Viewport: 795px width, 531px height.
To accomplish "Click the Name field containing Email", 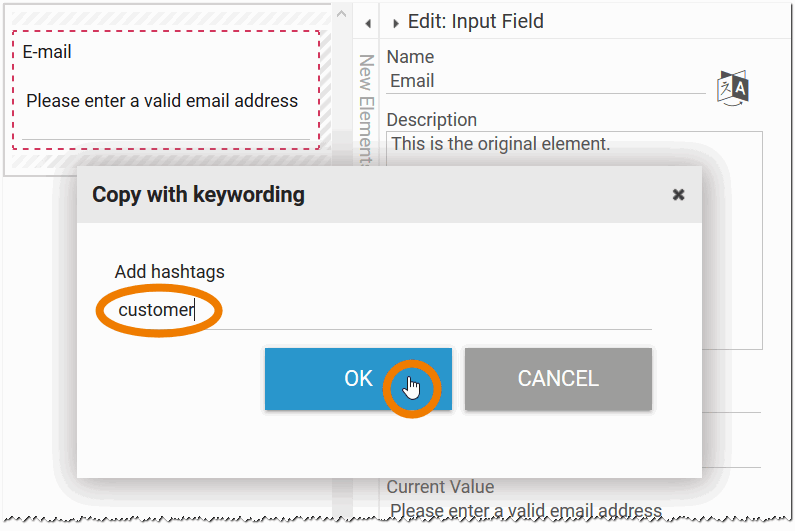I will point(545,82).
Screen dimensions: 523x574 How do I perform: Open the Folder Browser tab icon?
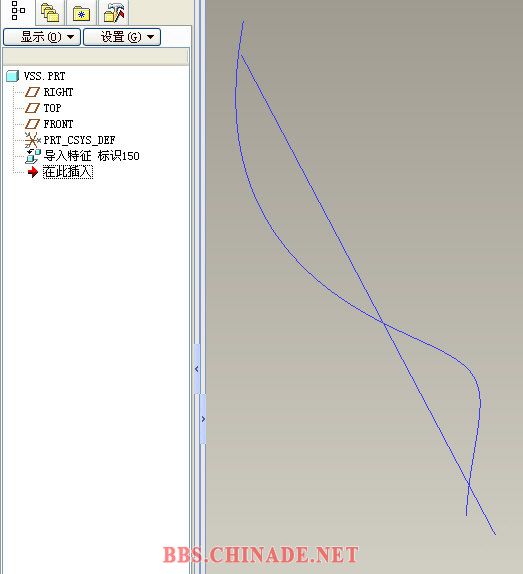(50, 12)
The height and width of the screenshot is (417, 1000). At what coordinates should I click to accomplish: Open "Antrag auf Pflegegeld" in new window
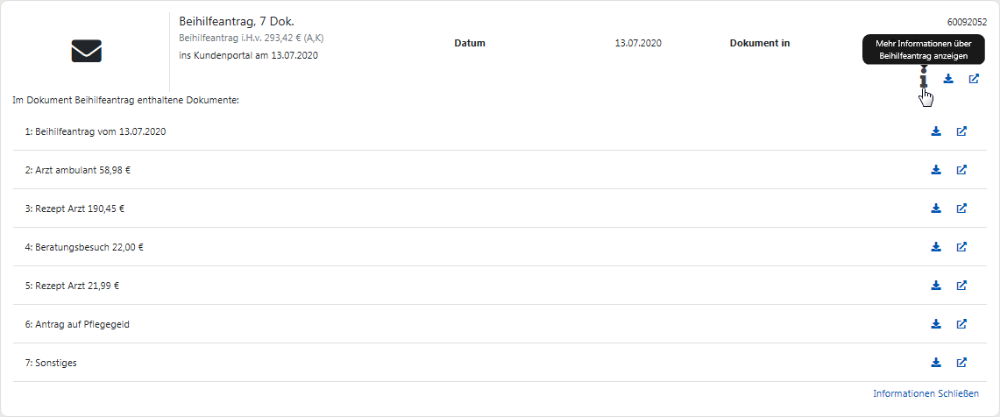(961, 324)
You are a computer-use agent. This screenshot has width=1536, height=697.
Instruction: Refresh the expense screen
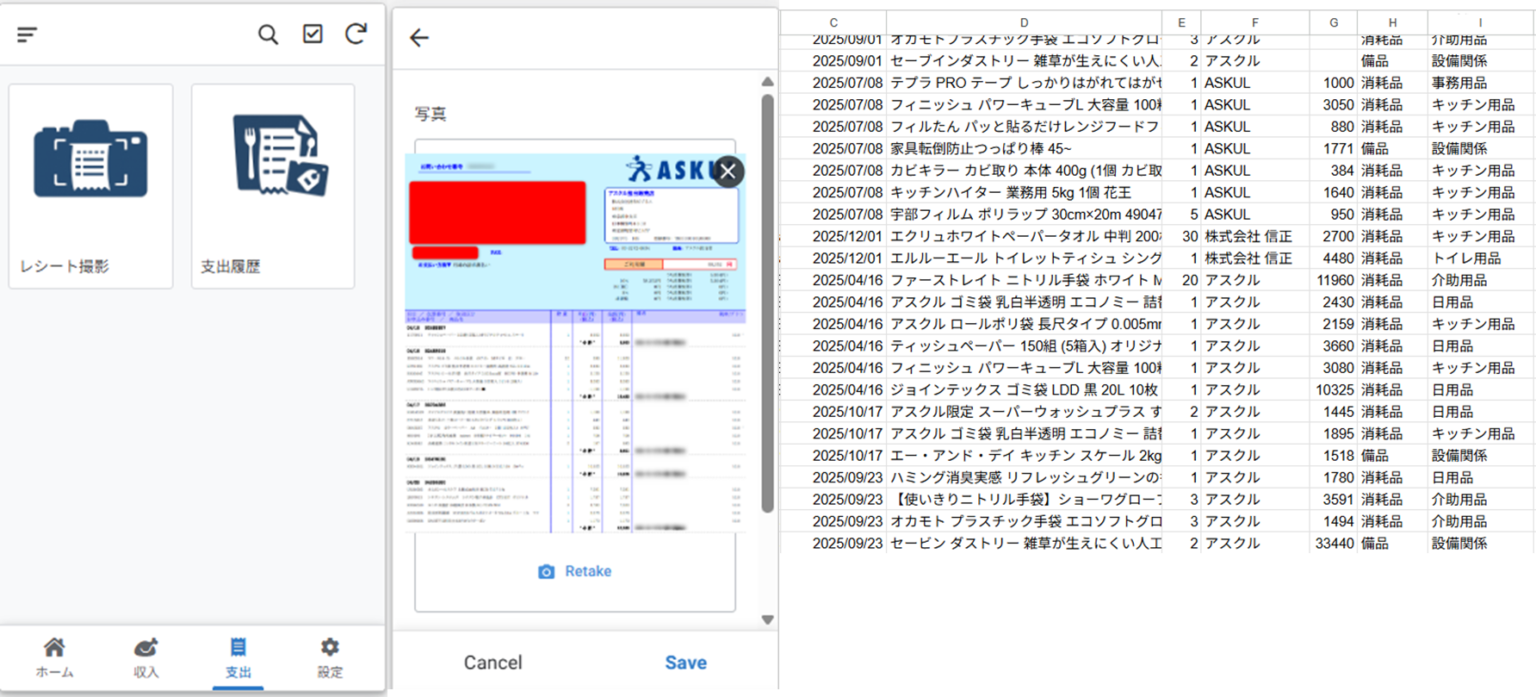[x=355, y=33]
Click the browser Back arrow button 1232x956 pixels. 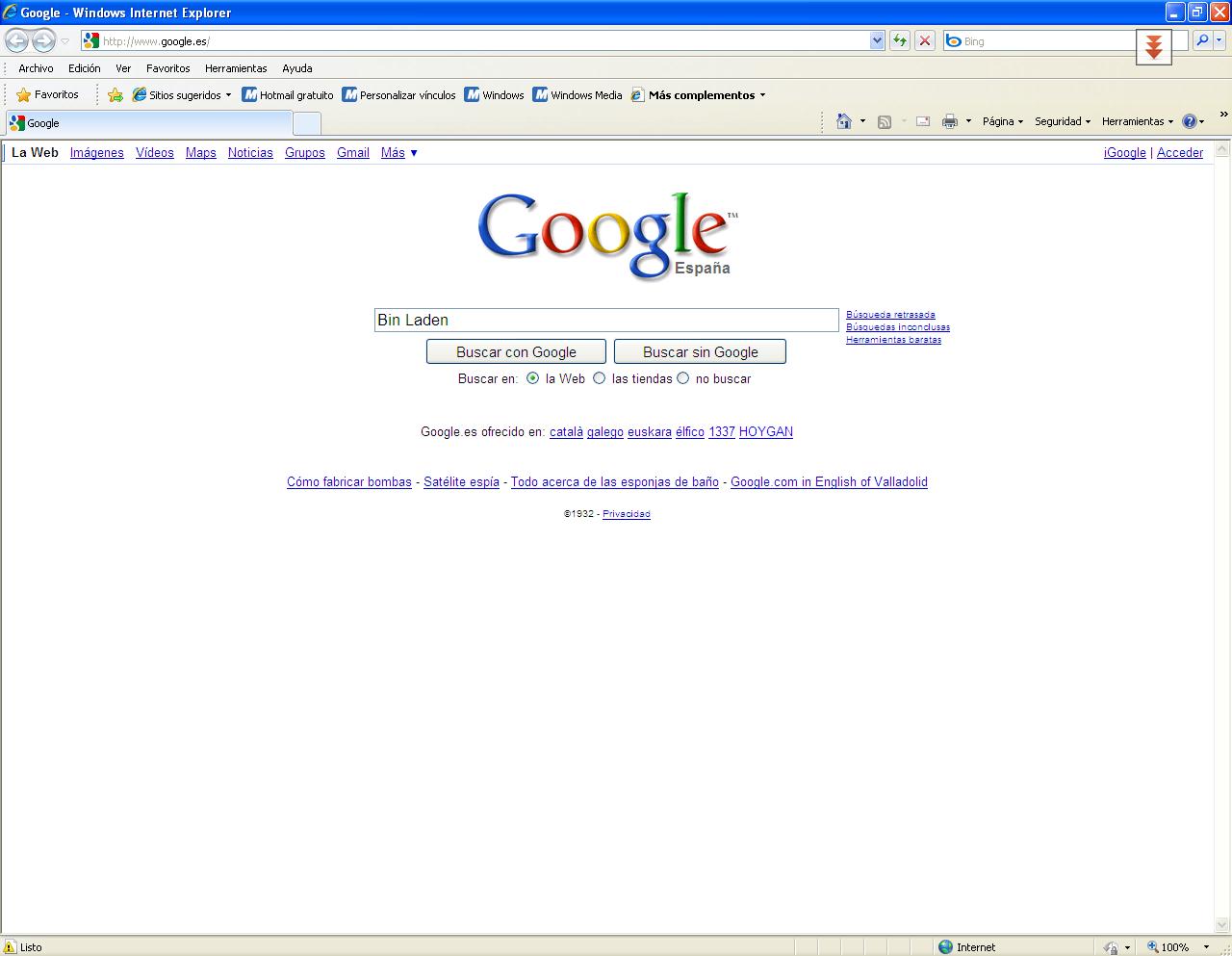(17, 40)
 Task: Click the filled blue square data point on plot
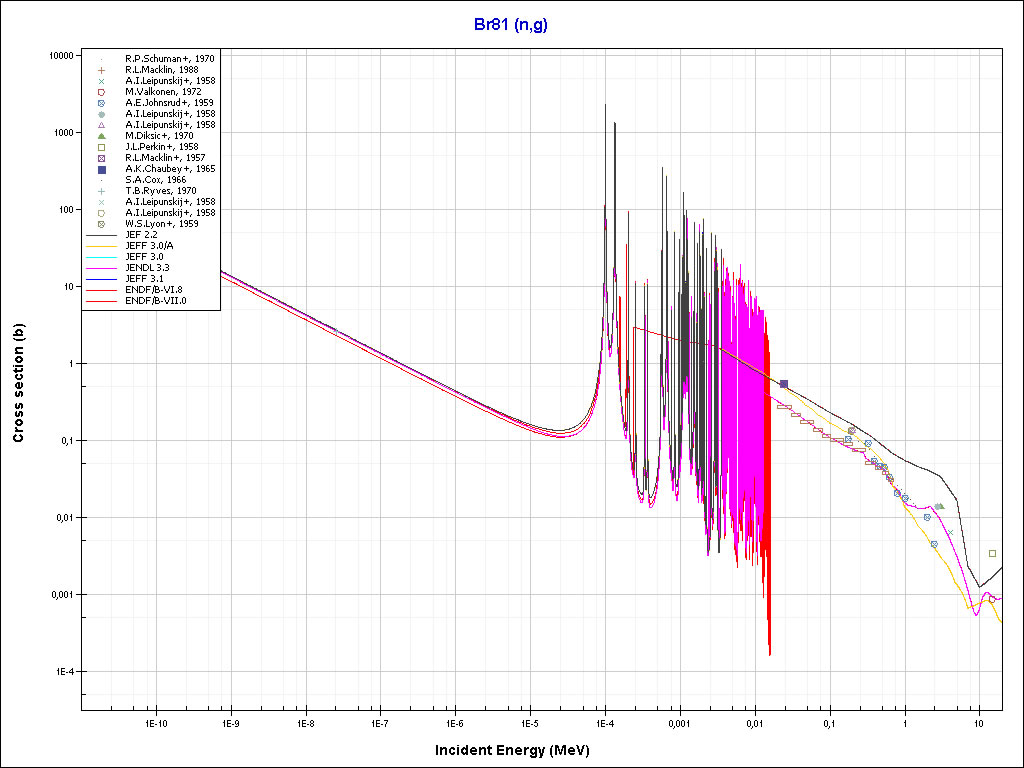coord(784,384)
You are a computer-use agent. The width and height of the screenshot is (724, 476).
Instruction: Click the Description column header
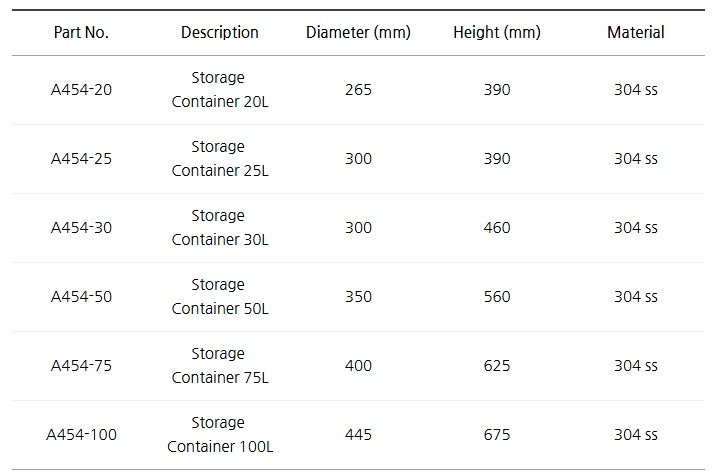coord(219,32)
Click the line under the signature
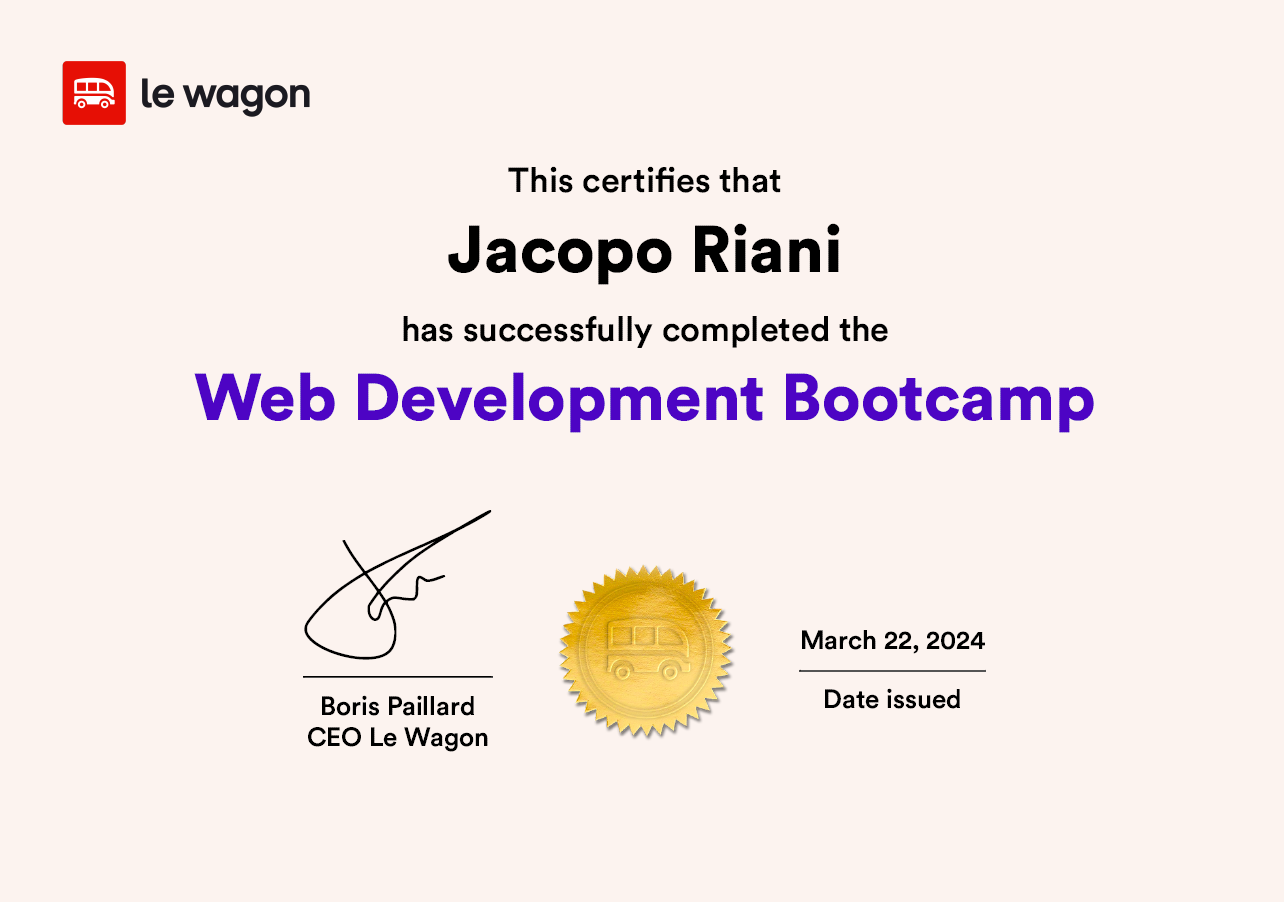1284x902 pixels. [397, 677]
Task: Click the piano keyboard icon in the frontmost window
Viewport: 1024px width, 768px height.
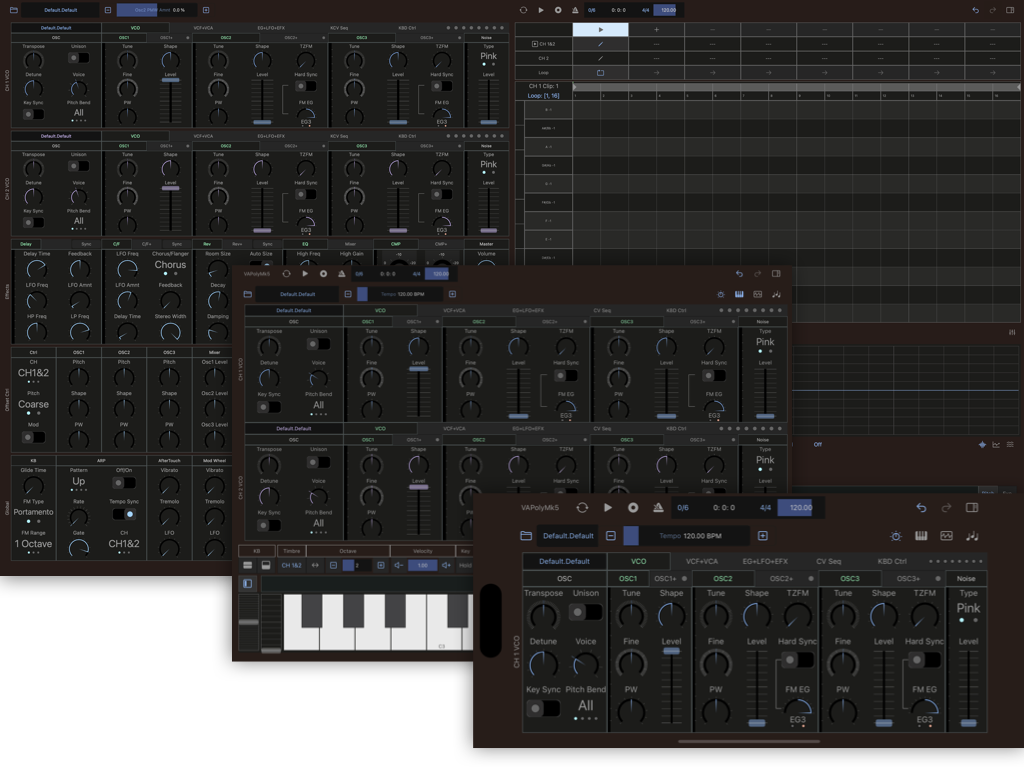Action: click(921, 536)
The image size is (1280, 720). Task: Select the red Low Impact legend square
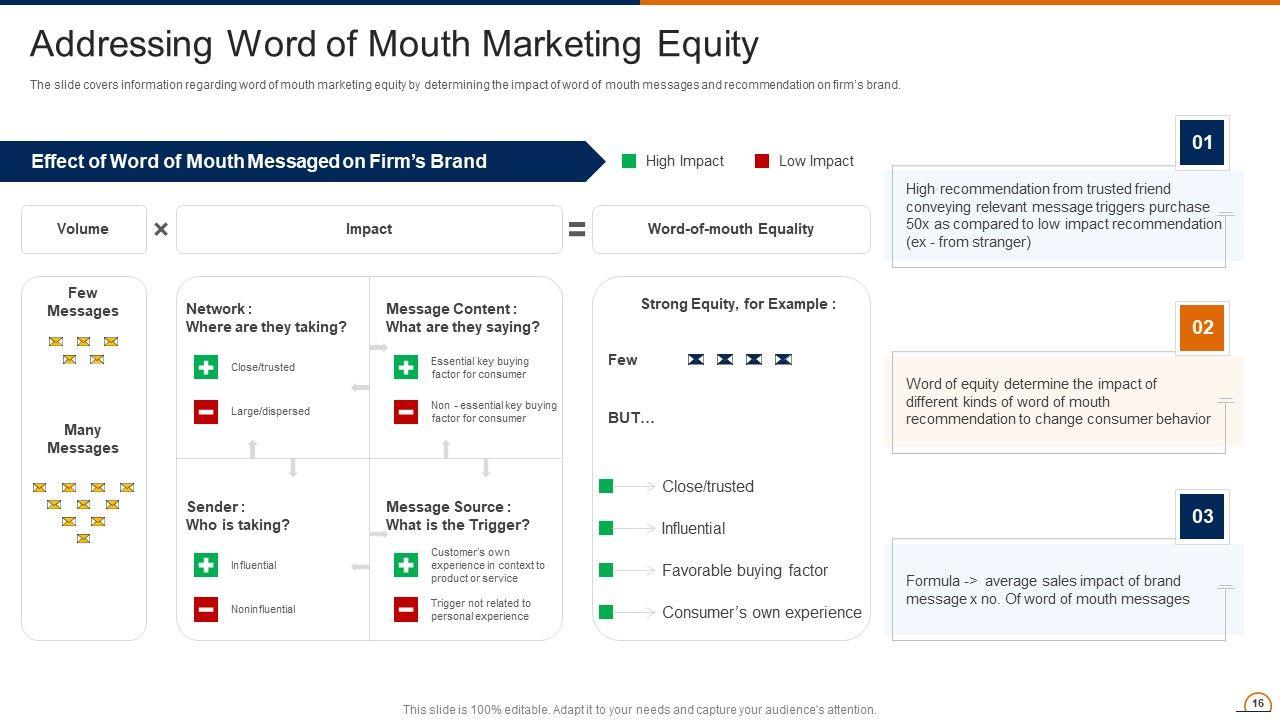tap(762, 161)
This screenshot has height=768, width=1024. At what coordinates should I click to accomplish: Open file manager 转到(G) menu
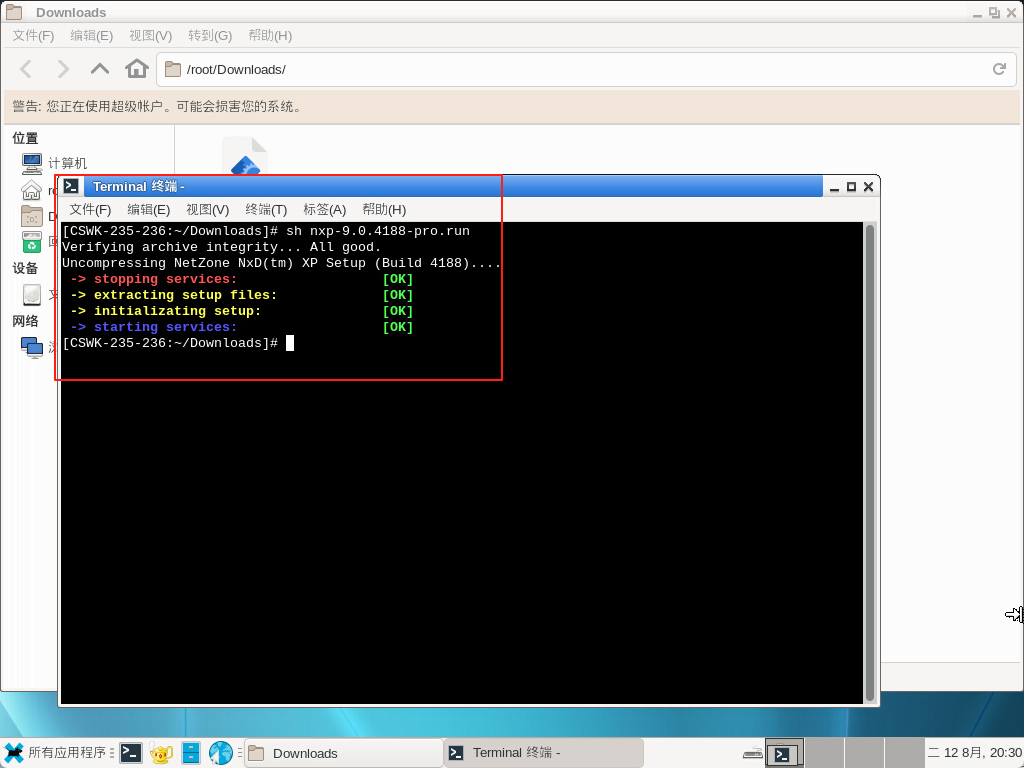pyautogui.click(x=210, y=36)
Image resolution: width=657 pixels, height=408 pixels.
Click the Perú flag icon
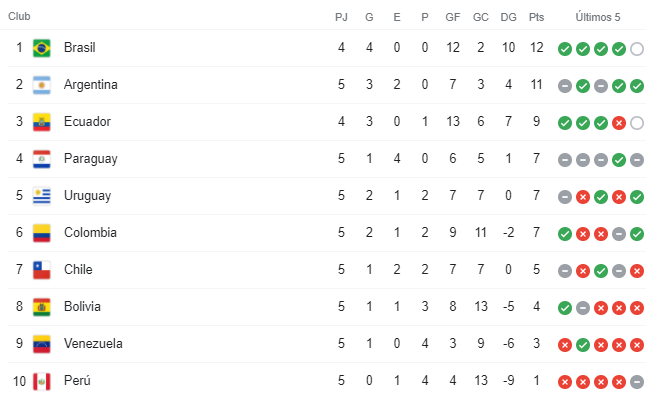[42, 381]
=-=-=-=-=
Problem statement :: Search the material for "agent" and copy each matching line.

Task response ::
You are a computer-use agent. This screenshot has width=1536, height=697.
You are a computer-use agent. The width and height of the screenshot is (724, 476).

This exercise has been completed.